Segment Start: Input data

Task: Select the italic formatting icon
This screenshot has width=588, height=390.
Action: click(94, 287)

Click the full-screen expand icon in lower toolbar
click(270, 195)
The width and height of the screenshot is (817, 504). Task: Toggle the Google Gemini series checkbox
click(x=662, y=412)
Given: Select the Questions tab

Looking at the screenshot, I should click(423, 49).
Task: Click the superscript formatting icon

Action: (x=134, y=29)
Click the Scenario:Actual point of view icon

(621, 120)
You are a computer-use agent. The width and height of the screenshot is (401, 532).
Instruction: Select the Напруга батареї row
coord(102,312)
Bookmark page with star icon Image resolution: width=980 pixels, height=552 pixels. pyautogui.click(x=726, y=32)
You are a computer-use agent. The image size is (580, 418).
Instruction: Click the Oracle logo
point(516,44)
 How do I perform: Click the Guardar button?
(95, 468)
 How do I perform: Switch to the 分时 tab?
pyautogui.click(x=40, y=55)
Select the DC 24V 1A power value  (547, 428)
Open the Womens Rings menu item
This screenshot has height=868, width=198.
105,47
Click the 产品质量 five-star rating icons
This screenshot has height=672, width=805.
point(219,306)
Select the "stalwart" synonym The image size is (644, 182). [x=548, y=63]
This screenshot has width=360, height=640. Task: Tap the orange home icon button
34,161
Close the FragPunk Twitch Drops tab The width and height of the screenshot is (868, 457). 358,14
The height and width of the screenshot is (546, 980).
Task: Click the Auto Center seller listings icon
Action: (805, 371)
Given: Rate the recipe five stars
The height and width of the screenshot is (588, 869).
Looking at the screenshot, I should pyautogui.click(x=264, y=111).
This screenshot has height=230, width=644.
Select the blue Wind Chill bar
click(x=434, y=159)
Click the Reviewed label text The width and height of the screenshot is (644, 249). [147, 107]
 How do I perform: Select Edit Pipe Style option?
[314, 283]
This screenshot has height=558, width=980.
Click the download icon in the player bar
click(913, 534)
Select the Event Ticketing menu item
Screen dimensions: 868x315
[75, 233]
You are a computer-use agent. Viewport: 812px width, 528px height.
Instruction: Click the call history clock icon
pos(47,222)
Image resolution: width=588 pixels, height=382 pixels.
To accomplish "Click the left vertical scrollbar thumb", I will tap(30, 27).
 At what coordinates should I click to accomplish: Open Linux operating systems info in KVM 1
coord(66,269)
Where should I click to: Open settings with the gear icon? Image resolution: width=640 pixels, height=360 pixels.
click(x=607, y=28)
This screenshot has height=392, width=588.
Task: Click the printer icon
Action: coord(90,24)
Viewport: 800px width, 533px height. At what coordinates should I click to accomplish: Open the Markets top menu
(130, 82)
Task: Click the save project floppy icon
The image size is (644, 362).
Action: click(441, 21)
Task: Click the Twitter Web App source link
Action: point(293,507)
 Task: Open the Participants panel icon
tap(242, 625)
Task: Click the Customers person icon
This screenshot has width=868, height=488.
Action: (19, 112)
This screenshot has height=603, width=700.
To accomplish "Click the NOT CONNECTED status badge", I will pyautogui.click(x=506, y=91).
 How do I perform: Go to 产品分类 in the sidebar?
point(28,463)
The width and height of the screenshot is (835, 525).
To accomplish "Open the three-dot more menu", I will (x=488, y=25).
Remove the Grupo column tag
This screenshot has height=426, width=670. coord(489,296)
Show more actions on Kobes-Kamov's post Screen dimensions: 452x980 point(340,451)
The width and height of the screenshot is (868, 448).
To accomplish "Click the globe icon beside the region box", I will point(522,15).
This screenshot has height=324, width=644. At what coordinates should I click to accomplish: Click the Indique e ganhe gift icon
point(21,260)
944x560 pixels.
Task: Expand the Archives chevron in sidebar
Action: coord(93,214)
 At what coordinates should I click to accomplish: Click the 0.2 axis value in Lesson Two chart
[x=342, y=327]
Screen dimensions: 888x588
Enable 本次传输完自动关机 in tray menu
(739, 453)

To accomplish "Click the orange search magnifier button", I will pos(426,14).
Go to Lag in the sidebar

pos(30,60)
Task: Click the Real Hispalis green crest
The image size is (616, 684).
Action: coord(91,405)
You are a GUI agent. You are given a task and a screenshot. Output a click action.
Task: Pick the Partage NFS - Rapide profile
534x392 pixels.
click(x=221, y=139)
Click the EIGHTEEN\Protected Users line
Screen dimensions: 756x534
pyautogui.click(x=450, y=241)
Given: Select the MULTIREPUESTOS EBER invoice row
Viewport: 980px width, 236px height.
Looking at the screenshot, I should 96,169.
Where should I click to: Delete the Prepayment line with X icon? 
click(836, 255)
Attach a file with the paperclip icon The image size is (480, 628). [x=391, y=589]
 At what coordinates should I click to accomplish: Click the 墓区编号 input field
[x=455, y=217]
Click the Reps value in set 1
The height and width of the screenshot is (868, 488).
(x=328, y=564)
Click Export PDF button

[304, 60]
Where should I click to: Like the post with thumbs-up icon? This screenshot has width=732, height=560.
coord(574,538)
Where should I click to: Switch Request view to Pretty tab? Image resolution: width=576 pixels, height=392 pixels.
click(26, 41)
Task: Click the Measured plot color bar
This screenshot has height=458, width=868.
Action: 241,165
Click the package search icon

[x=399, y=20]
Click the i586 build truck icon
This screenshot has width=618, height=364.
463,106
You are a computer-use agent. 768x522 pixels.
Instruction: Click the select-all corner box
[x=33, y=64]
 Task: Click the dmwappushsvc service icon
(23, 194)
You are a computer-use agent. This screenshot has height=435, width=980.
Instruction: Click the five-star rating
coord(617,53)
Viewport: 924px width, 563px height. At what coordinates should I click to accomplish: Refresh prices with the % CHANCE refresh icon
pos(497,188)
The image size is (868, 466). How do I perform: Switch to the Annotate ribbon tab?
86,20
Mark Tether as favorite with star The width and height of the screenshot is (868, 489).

Segment End: Input data

Your task is to transcribe the listing above in full and exactly.

### Answer box:
Task: Select the italic formatting icon
This screenshot has width=588, height=390.
Action: click(94, 287)

Click the full-screen expand icon in lower toolbar
click(270, 195)
The width and height of the screenshot is (817, 504). Task: Toggle the Google Gemini series checkbox
click(x=662, y=412)
Given: Select the Questions tab

Looking at the screenshot, I should click(423, 49).
Task: Click the superscript formatting icon

Action: (x=134, y=29)
Click the Scenario:Actual point of view icon

(621, 120)
You are a computer-use agent. The width and height of the screenshot is (401, 532).
Instruction: Select the Напруга батареї row
coord(102,312)
Bookmark page with star icon Image resolution: width=980 pixels, height=552 pixels. pyautogui.click(x=726, y=32)
You are a computer-use agent. The image size is (580, 418).
Instruction: Click the Oracle logo
point(516,44)
 How do I perform: Click the Guardar button?
(95, 468)
 How do I perform: Switch to the 分时 tab?
pyautogui.click(x=40, y=55)
Select the DC 24V 1A power value  (547, 428)
Open the Womens Rings menu item
This screenshot has height=868, width=198.
105,47
Click the 产品质量 five-star rating icons
This screenshot has height=672, width=805.
point(219,306)
Select the "stalwart" synonym The image size is (644, 182). [x=548, y=63]
This screenshot has width=360, height=640. Task: Tap the orange home icon button
34,161
Close the FragPunk Twitch Drops tab The width and height of the screenshot is (868, 457). 358,14
The height and width of the screenshot is (546, 980).
Task: Click the Auto Center seller listings icon
Action: (805, 371)
Given: Rate the recipe five stars
The height and width of the screenshot is (588, 869).
Looking at the screenshot, I should pyautogui.click(x=264, y=111).
This screenshot has height=230, width=644.
Select the blue Wind Chill bar
click(x=434, y=159)
Click the Reviewed label text The width and height of the screenshot is (644, 249). [147, 107]
 How do I perform: Select Edit Pipe Style option?
[314, 283]
This screenshot has height=558, width=980.
Click the download icon in the player bar
click(913, 534)
Select the Event Ticketing menu item
Screen dimensions: 868x315
[75, 233]
You are a computer-use agent. Viewport: 812px width, 528px height.
Instruction: Click the call history clock icon
pos(47,222)
Image resolution: width=588 pixels, height=382 pixels.
To accomplish "Click the left vertical scrollbar thumb", I will tap(30, 27).
 At what coordinates should I click to accomplish: Open Linux operating systems info in KVM 1
coord(66,269)
Where should I click to: Open settings with the gear icon? Image resolution: width=640 pixels, height=360 pixels.
click(x=607, y=28)
This screenshot has height=392, width=588.
Task: Click the printer icon
Action: coord(90,24)
Viewport: 800px width, 533px height. At what coordinates should I click to accomplish: Open the Markets top menu
(130, 82)
Task: Click the save project floppy icon
The image size is (644, 362).
Action: click(441, 21)
Task: Click the Twitter Web App source link
Action: point(293,507)
 Task: Open the Participants panel icon
tap(242, 625)
Task: Click the Customers person icon
This screenshot has width=868, height=488.
Action: (19, 112)
This screenshot has height=603, width=700.
To accomplish "Click the NOT CONNECTED status badge", I will pyautogui.click(x=506, y=91).
 How do I perform: Go to 产品分类 in the sidebar?
point(28,463)
The width and height of the screenshot is (835, 525).
To accomplish "Open the three-dot more menu", I will (x=488, y=25).
Remove the Grupo column tag
This screenshot has height=426, width=670. coord(489,296)
Show more actions on Kobes-Kamov's post Screen dimensions: 452x980 point(340,451)
The width and height of the screenshot is (868, 448).
To accomplish "Click the globe icon beside the region box", I will point(522,15).
This screenshot has height=324, width=644. At what coordinates should I click to accomplish: Click the Indique e ganhe gift icon
point(21,260)
944x560 pixels.
Task: Expand the Archives chevron in sidebar
Action: coord(93,214)
 At what coordinates should I click to accomplish: Click the 0.2 axis value in Lesson Two chart
[x=342, y=327]
Screen dimensions: 888x588
Enable 本次传输完自动关机 in tray menu
(739, 453)

To accomplish "Click the orange search magnifier button", I will pos(426,14).
Go to Lag in the sidebar

pos(30,60)
Task: Click the Real Hispalis green crest
The image size is (616, 684).
Action: coord(91,405)
You are a GUI agent. You are given a task and a screenshot. Output a click action.
Task: Pick the Partage NFS - Rapide profile
534x392 pixels.
click(x=221, y=139)
Click the EIGHTEEN\Protected Users line
Screen dimensions: 756x534
pyautogui.click(x=450, y=241)
Given: Select the MULTIREPUESTOS EBER invoice row
Viewport: 980px width, 236px height.
Looking at the screenshot, I should 96,169.
Where should I click to: Delete the Prepayment line with X icon? 
click(836, 255)
Attach a file with the paperclip icon The image size is (480, 628). [x=391, y=589]
 At what coordinates should I click to accomplish: Click the 墓区编号 input field
[x=455, y=217]
Click the Reps value in set 1
The height and width of the screenshot is (868, 488).
(x=328, y=564)
Click Export PDF button

[304, 60]
Where should I click to: Like the post with thumbs-up icon? This screenshot has width=732, height=560.
coord(574,538)
Where should I click to: Switch Request view to Pretty tab? Image resolution: width=576 pixels, height=392 pixels.
click(26, 41)
Task: Click the Measured plot color bar
This screenshot has height=458, width=868.
Action: 241,165
Click the package search icon

[x=399, y=20]
Click the i586 build truck icon
This screenshot has width=618, height=364.
463,106
You are a computer-use agent. 768x522 pixels.
Instruction: Click the select-all corner box
[x=33, y=64]
 Task: Click the dmwappushsvc service icon
(23, 194)
You are a computer-use agent. This screenshot has height=435, width=980.
Instruction: Click the five-star rating
coord(617,53)
Viewport: 924px width, 563px height. At what coordinates should I click to accomplish: Refresh prices with the % CHANCE refresh icon
pos(497,188)
The image size is (868, 466). How do I perform: Switch to the Annotate ribbon tab?
86,20
Mark Tether as favorite with star The width and height of the screenshot is (868, 489).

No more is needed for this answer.